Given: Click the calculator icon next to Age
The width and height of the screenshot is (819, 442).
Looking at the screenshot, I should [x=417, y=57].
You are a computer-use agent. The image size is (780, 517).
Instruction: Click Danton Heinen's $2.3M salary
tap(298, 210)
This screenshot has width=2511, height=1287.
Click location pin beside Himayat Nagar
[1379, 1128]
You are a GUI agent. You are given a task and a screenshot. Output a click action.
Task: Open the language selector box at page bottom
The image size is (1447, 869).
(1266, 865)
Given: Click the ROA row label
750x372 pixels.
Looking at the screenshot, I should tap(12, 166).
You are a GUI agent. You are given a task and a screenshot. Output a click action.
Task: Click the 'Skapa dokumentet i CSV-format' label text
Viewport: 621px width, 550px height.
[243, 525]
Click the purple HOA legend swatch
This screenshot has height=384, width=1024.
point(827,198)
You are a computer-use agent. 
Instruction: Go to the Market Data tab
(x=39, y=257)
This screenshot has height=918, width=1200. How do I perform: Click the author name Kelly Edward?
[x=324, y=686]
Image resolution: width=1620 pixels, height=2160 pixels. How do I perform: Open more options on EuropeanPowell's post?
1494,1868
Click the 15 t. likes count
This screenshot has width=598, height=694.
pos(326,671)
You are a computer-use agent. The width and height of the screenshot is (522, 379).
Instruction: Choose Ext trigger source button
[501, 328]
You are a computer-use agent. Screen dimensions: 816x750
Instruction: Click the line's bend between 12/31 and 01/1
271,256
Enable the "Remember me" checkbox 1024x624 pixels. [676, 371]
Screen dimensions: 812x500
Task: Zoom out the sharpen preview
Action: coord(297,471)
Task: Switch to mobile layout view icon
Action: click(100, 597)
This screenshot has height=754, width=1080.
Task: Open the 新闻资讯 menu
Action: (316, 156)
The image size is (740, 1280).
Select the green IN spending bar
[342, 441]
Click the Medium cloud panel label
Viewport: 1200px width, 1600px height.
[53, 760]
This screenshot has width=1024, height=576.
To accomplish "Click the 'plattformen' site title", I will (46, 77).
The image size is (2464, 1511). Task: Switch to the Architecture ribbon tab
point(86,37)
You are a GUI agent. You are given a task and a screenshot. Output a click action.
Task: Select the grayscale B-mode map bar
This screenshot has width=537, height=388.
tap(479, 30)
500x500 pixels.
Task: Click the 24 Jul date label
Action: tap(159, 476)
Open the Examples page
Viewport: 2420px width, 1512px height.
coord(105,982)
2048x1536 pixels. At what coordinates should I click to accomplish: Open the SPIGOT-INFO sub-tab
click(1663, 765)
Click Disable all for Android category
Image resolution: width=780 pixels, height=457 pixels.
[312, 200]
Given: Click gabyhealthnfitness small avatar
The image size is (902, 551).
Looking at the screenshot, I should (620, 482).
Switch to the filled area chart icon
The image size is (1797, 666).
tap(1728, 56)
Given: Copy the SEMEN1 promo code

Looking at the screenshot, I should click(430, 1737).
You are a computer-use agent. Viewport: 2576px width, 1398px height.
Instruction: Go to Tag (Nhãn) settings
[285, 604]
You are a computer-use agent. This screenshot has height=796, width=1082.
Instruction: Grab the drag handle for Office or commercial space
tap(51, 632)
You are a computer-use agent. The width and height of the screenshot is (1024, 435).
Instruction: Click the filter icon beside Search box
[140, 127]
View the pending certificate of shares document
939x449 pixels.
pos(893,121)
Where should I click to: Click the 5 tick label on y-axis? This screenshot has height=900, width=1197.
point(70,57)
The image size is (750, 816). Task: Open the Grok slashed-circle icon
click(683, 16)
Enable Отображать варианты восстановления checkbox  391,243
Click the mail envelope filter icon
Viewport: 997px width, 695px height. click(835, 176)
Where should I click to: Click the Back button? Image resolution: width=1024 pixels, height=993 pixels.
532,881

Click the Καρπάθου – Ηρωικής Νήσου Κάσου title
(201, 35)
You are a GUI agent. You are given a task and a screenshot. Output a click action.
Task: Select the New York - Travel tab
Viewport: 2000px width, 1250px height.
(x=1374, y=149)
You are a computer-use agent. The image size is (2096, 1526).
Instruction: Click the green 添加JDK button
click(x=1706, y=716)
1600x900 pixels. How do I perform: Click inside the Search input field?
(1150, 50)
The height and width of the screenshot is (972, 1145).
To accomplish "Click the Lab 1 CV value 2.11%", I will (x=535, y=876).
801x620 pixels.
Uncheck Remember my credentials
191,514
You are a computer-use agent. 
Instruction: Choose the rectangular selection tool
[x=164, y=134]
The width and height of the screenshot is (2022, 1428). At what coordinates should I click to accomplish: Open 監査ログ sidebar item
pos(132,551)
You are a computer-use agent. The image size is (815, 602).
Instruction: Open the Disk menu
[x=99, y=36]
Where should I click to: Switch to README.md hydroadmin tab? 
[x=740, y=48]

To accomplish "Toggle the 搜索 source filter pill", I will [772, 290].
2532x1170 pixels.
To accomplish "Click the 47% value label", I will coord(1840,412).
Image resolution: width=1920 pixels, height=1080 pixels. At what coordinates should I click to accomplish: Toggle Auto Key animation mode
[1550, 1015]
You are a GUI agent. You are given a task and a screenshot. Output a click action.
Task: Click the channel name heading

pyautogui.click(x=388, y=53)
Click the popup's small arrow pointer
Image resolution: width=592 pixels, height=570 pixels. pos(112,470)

What you have to do
Update all the data above by replacing each "Instruction:" with "Directive:" and leaving every other part unchanged.

Full solution
Given: Click the calculator icon next to Age
The width and height of the screenshot is (819, 442).
Looking at the screenshot, I should [x=417, y=57].
You are a computer-use agent. The image size is (780, 517).
Directive: Click Danton Heinen's $2.3M salary
tap(298, 210)
This screenshot has width=2511, height=1287.
Click location pin beside Himayat Nagar
[1379, 1128]
You are a GUI agent. You are given a task and a screenshot. Output a click action.
Task: Open the language selector box at page bottom
The image size is (1447, 869).
(1266, 865)
Given: Click the ROA row label
750x372 pixels.
Looking at the screenshot, I should tap(12, 166).
You are a GUI agent. You are given a task and a screenshot. Output a click action.
Task: Click the 'Skapa dokumentet i CSV-format' label text
Viewport: 621px width, 550px height.
[243, 525]
Click the purple HOA legend swatch
This screenshot has height=384, width=1024.
point(827,198)
You are a computer-use agent. 
Directive: Go to the Market Data tab
(x=39, y=257)
This screenshot has height=918, width=1200. How do I perform: Click the author name Kelly Edward?
[x=324, y=686]
Image resolution: width=1620 pixels, height=2160 pixels. How do I perform: Open more options on EuropeanPowell's post?
1494,1868
Click the 15 t. likes count
This screenshot has width=598, height=694.
pos(326,671)
You are a computer-use agent. The width and height of the screenshot is (522, 379).
Directive: Choose Ext trigger source button
[501, 328]
You are a computer-use agent. Screen dimensions: 816x750
Directive: Click the line's bend between 12/31 and 01/1
271,256
Enable the "Remember me" checkbox 1024x624 pixels. [676, 371]
Screen dimensions: 812x500
Task: Zoom out the sharpen preview
Action: coord(297,471)
Task: Switch to mobile layout view icon
Action: click(100, 597)
This screenshot has height=754, width=1080.
Task: Open the 新闻资讯 menu
Action: (316, 156)
The image size is (740, 1280).
Select the green IN spending bar
[342, 441]
Click the Medium cloud panel label
Viewport: 1200px width, 1600px height.
[53, 760]
This screenshot has width=1024, height=576.
To accomplish "Click the 'plattformen' site title", I will (46, 77).
The image size is (2464, 1511). Task: Switch to the Architecture ribbon tab
point(86,37)
You are a GUI agent. You are given a task and a screenshot. Output a click action.
Task: Select the grayscale B-mode map bar
This screenshot has width=537, height=388.
tap(479, 30)
500x500 pixels.
Task: Click the 24 Jul date label
Action: tap(159, 476)
Open the Examples page
Viewport: 2420px width, 1512px height.
coord(105,982)
2048x1536 pixels. At what coordinates should I click to accomplish: Open the SPIGOT-INFO sub-tab
click(1663, 765)
Click Disable all for Android category
Image resolution: width=780 pixels, height=457 pixels.
[312, 200]
Given: Click gabyhealthnfitness small avatar
The image size is (902, 551).
Looking at the screenshot, I should (620, 482).
Switch to the filled area chart icon
The image size is (1797, 666).
tap(1728, 56)
Given: Copy the SEMEN1 promo code

Looking at the screenshot, I should click(430, 1737).
You are a computer-use agent. Viewport: 2576px width, 1398px height.
Directive: Go to Tag (Nhãn) settings
[285, 604]
You are a computer-use agent. This screenshot has height=796, width=1082.
Directive: Grab the drag handle for Office or commercial space
tap(51, 632)
You are a computer-use agent. The width and height of the screenshot is (1024, 435).
Directive: Click the filter icon beside Search box
[140, 127]
View the pending certificate of shares document
939x449 pixels.
pos(893,121)
Where should I click to: Click the 5 tick label on y-axis? This screenshot has height=900, width=1197.
point(70,57)
The image size is (750, 816). Task: Open the Grok slashed-circle icon
click(683, 16)
Enable Отображать варианты восстановления checkbox  391,243
Click the mail envelope filter icon
Viewport: 997px width, 695px height. click(835, 176)
Where should I click to: Click the Back button? Image resolution: width=1024 pixels, height=993 pixels.
532,881

Click the Καρπάθου – Ηρωικής Νήσου Κάσου title
(201, 35)
You are a GUI agent. You are given a task and a screenshot. Output a click action.
Task: Select the New York - Travel tab
Viewport: 2000px width, 1250px height.
(x=1374, y=149)
You are a computer-use agent. The image size is (2096, 1526).
Directive: Click the green 添加JDK button
click(x=1706, y=716)
1600x900 pixels. How do I perform: Click inside the Search input field?
(1150, 50)
The height and width of the screenshot is (972, 1145).
To accomplish "Click the Lab 1 CV value 2.11%", I will (x=535, y=876).
801x620 pixels.
Uncheck Remember my credentials
191,514
You are a computer-use agent. 
Directive: Choose the rectangular selection tool
[x=164, y=134]
The width and height of the screenshot is (2022, 1428). At what coordinates should I click to accomplish: Open 監査ログ sidebar item
pos(132,551)
You are a computer-use agent. The image size is (815, 602).
Directive: Open the Disk menu
[x=99, y=36]
Where should I click to: Switch to README.md hydroadmin tab? 
[x=740, y=48]

To accomplish "Toggle the 搜索 source filter pill", I will [772, 290].
2532x1170 pixels.
To accomplish "Click the 47% value label", I will coord(1840,412).
Image resolution: width=1920 pixels, height=1080 pixels. At what coordinates should I click to accomplish: Toggle Auto Key animation mode
[1550, 1015]
You are a GUI agent. You are given a task and a screenshot. Output a click action.
Task: Click the channel name heading

pyautogui.click(x=388, y=53)
Click the popup's small arrow pointer
Image resolution: width=592 pixels, height=570 pixels. pos(112,470)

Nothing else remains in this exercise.